Livre 1 - Chapitre 36

Il eut l’habile politique de désintéresser d’abord le peuple et les grandes familles des Coraïtes des privilèges, des bénéfices et de la dignité qui s’attachaient à la possession du temple et au concours des pèlerins. Peu importait à la cause de l’unité de Dieu que l’on respectât dans le culte nouveau la tradition qui attribuait la fondation de la Kaaba à Abraham, que l’on conservât de la vénération pour ce souvenir et que l’habitude des pèlerinages fût conservée en Arabie, pourvu que les fausses divinités en fussent bannies.
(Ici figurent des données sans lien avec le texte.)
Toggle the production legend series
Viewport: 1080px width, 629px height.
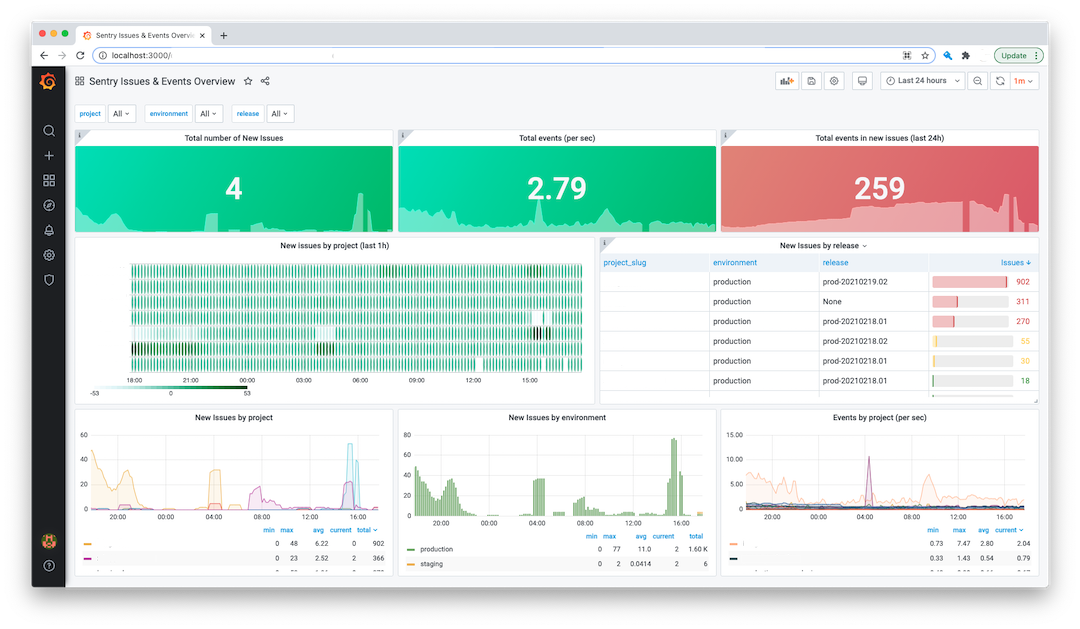(437, 549)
Mahomet, qui croyait fermement lui-même à la tradition d’Abraham et à la religion pure de ce patriarche, maintint la vénération de la Kaaba, le pèlerinage, les cérémonies, le concours des caravanes de la Mecque pendant le mois sacré. Il lui suffisait de changer l’idole en Dieu. Il savait, comme tous les réformateurs, qu’il ne faut pas déraciner inutilement, mais greffer, autant qu’on le peut, la sève nouvelle sur le vieil arbre. Les racines de l’erreur portant ainsi plus vite et plus sûrement des fruits de vérité. Après ces précautions commandées par la sagesse humaine à toutes les révolutions de dogmes, de sociétés ou d’empires, il se sentit enfin pressé par ses voix intimes de laisser éclater sa mission. Elle n’était déjà plus un secret, elle était seulement une confidence presque générale dans la Mecque. Le zèle de ses disciples en formait une rumeur sourde mais croissante, que le mystère ne pouvait plus contenir. Il réunit ses parents, au nombre de quarante, à un festin dans la cour de sa maison, selon la coutume des grands conseils qui précédaient les grandes résolutions parmi les Arabes. C’étaient tous les fils et descendants de son oncle et de son père adoptif Aboutaleb. Le festin, sobre comme la vie du désert, ne se composait que d’un quartier de mouton et de riz. Mahomet y suppléa par la nourriture de l’âme ; il entretint ses convives avec tant d’inspiration et de persuasion, qu’ils se sentirent rassasiés par ses paroles. Ces esprits simples, étonnés de se sentir satisfaits devant la médiocrité d’un tel festin, attribuèrent même à la magie des esprits infernaux ce charme et ce rassasiement qui n’était en eux que la magie de la parole. Ils se retirèrent inquiets en s’interrogeant les uns et les autres et en se promettant de ne pas revenir s’exposer à ces enchantements suspects.